Monday, 03 September 2007
This post is the third in a series of Database Tips.
When running an application with a database backend, a high percentage of SQL statements are likely to have variable data. This might be data obtained from a previous query, or it might be data entered by the user. In either case, you've got to somehow combine this variable data with the fixed SQL string.
One possibility is just to incorporate the data into the SQL statement directly, using string concatenation, but this has two
potential problems. Firstly, this means that the actual SQL statement parsed by the database is different every time. Many databases
can skip parsing for repeated uses of the same SQL statement, so by using a different statement every time there is a performance
hit. Secondly, and more importantly, this places the responsibility on you to ensure that the variable data will behave correctly as
part of the statement. This is particularly important for web-based applications, as a common attack used by crackers is a "SQL
injection" attack — by taking advantage of poor quoting by the application when generating SQL statements, it is possible to
input data which will end the current SQL statement, and start a new one of the cracker's choosing. For example, if string data is
just quoted in the SQL using plain quotes (
'data') then data that contains a quote and a semicolon will end
the statement. This means that if data is
'; update login_table set password='abc'; then the initial
'; will end the statement from the application, and the database will then run the next one, potentially setting
everyone's password to "abc".
A solution to both these problems can be found in the form of Parameterized Queries. In a parameterized query, the variable data in the SQL statement is replaced with a placeholder such as a question mark, which indicates to the database engine that this is a parameter. The database API can then be used to set the parameters before executing the query. This neatly solves the first problem with string concatenation — the query seen by the database engine is the same every time, so giving the database the opportunity to avoid parsing the statement every time. Most parameterized query APIs will also allow you to reuse the same query with multiple sets of parameters, thus explicitly caching the parsed query.
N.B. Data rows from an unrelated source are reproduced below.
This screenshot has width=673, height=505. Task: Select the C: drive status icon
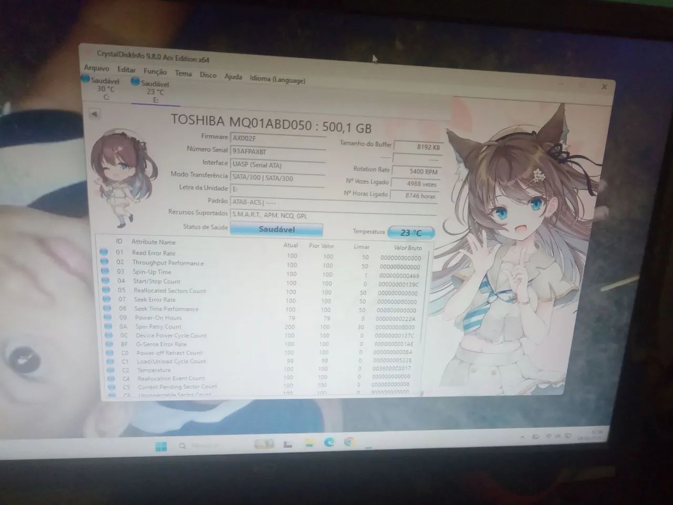(x=86, y=79)

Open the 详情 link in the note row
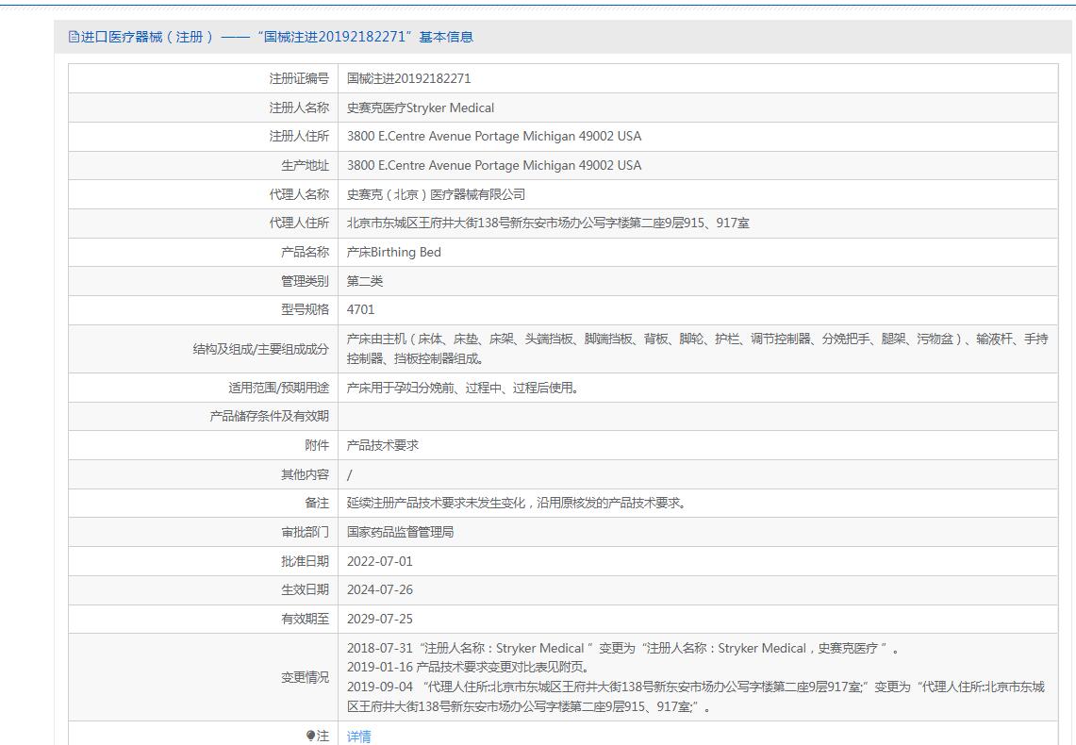pos(358,737)
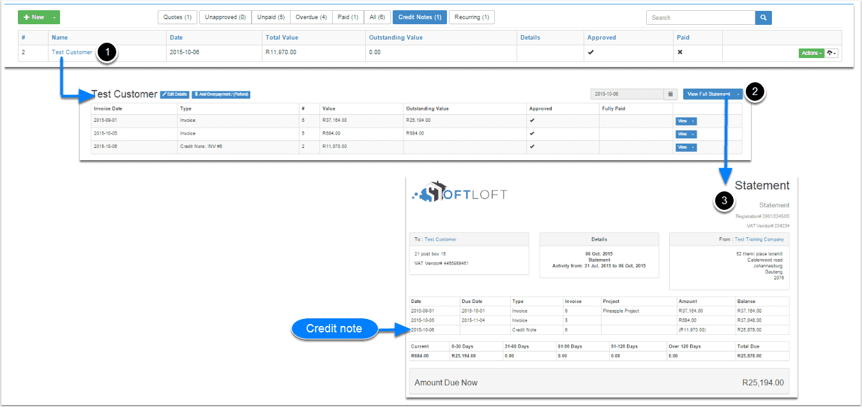862x407 pixels.
Task: Click the search magnifier icon button
Action: 763,18
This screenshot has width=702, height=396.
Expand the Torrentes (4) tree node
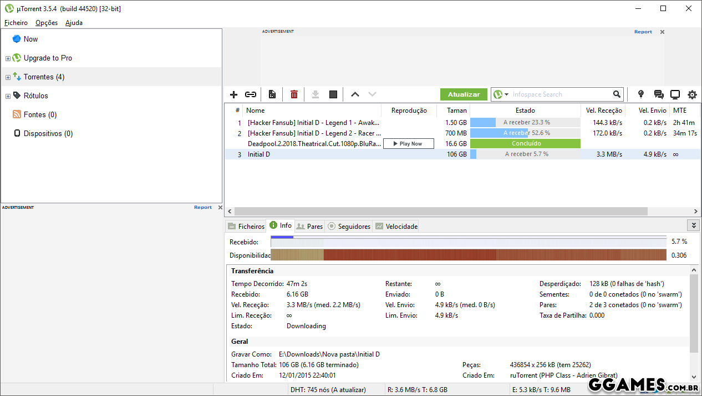(8, 77)
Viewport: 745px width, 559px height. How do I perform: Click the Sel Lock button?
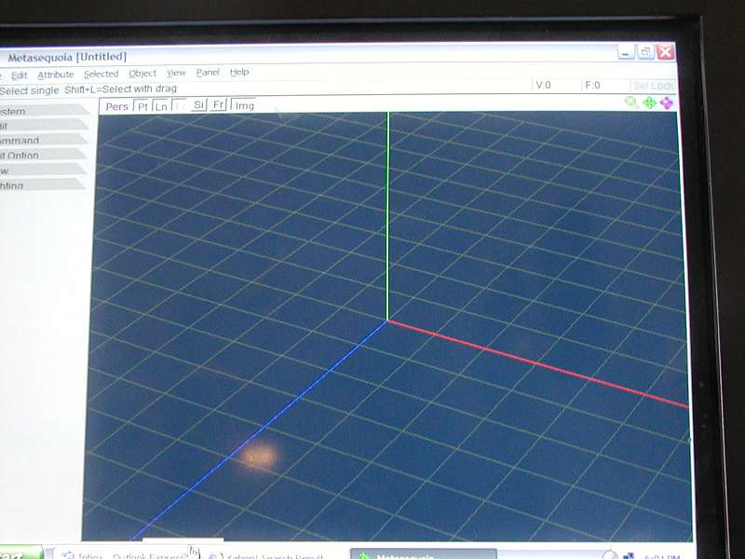pos(654,86)
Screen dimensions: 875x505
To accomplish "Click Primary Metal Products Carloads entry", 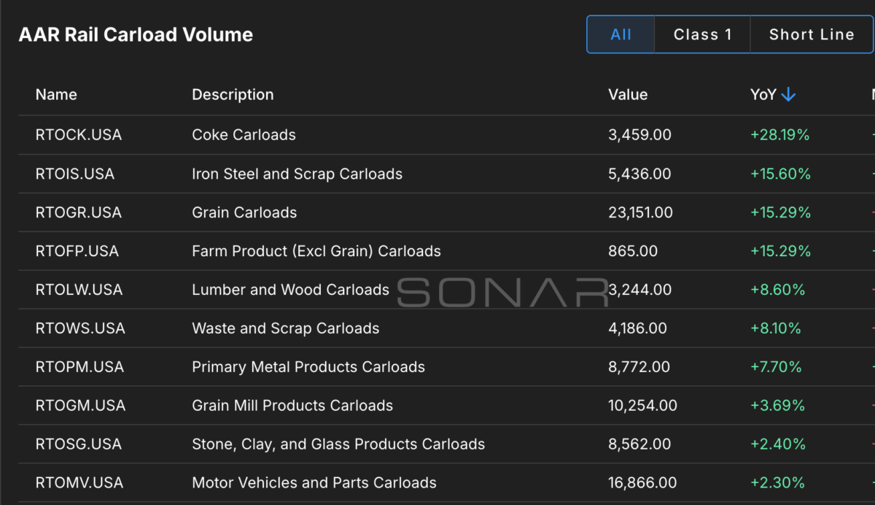I will pyautogui.click(x=308, y=367).
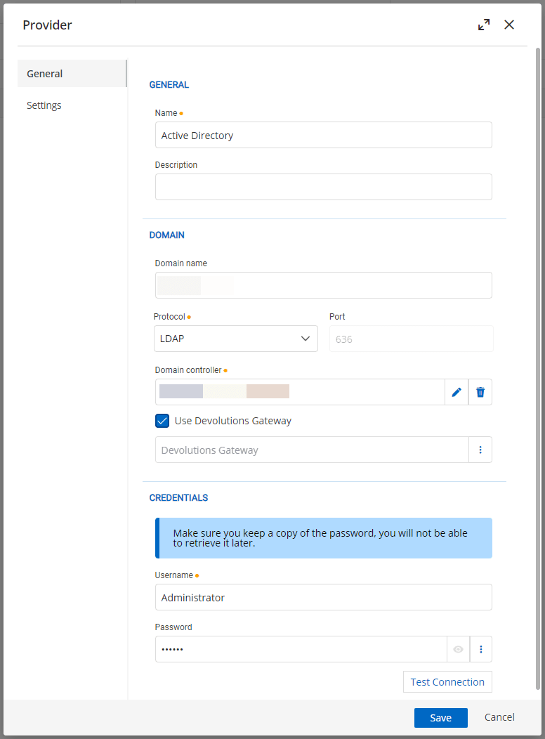The width and height of the screenshot is (545, 739).
Task: Open the Password field three-dot menu
Action: pyautogui.click(x=480, y=649)
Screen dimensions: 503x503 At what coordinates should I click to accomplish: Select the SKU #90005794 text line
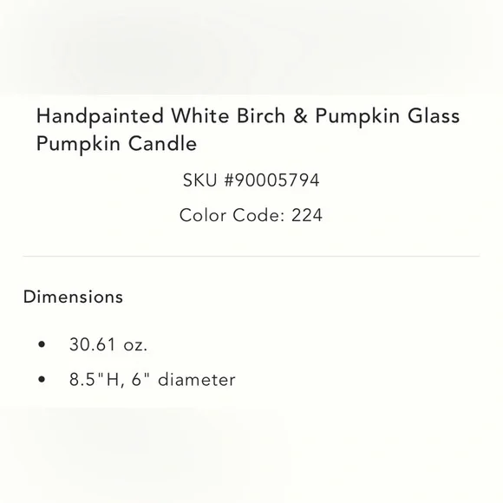click(x=251, y=180)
Parameterized queries also solve the SQL injection problem — most APIs can send the data directly to the database engine, marked as a parameter rather than quoting it. Even when the data is quoted within the API, this is then the database driver's responsibility, and is thus more likely to be reliable. In either case, the user is relinquished from the requirement of correctly quoting the data, thus avoiding SQL injection attacks.
A third benefit of parameterized queries is that data doesn't have to be converted to a string representation. This means that, for example, floating point numbers can be correctly transferred to the database without first converting to a potentially inaccurate string representation. It also means that the statement might run slightly faster, as the string representation of data often requires more storage than the data itself.
The Parameterized Query Coding Model
Whereas running a simple SQL statement consists of just two parts — execute the statement, optionally retrieve the results — using parameterized queries ofetn requires five:
- Parse the statement (often called preparing the statement.)
- Bind the parameter values to the parameters.
- Execute the statement.
- Optionally, retrieve the results
- Close or finalize the statement.
The details of each step depends on the particular database API, but most APIs follow the same outline. In particular, as mentioned above, most APIs allow you to run steps 2 to 4 several times before running step 5.
A parameterized query includes placeholders for the actual data to be passed in. In the simplest form, these
placeholders can often be just a question mark (e.g.
SELECT name FROM customers WHERE id=?), but most APIs also allow
for named placeholders by prefixing an identifier with a marker such as a colon or an at-sign (e.g.
INSERT INTO books
(title,author) VALUES (@title,@author)). The use of named placeholders can be beneficial when the same data is needed in
multiple parts of the query — rather than binding the data twice, you just use the same placeholder name. Named placeholders
are also easier to get right in the face of SQL statements with large numbers of parameters or if the SQL statement is changed
— it is much easier to ensure that the correct data is associated with a particular named parameter, than to ensure that it is
associated with the correctly-numbered parameter, as it is easy to lose count of parameters, or change their order when changing the
Look up the API for parameterized queries for your database. In SQLite, it the APIs surrounding sqlite3_stmt, for MySQL it's the Prepared Statements API, and for Oracle the OCI parameterized statements API does the trick.
If your database API supports it, used named parameters, or at least explicit numbering (e.g.
?1,?2,?3 rather than
?,?,?) to help avoid errors.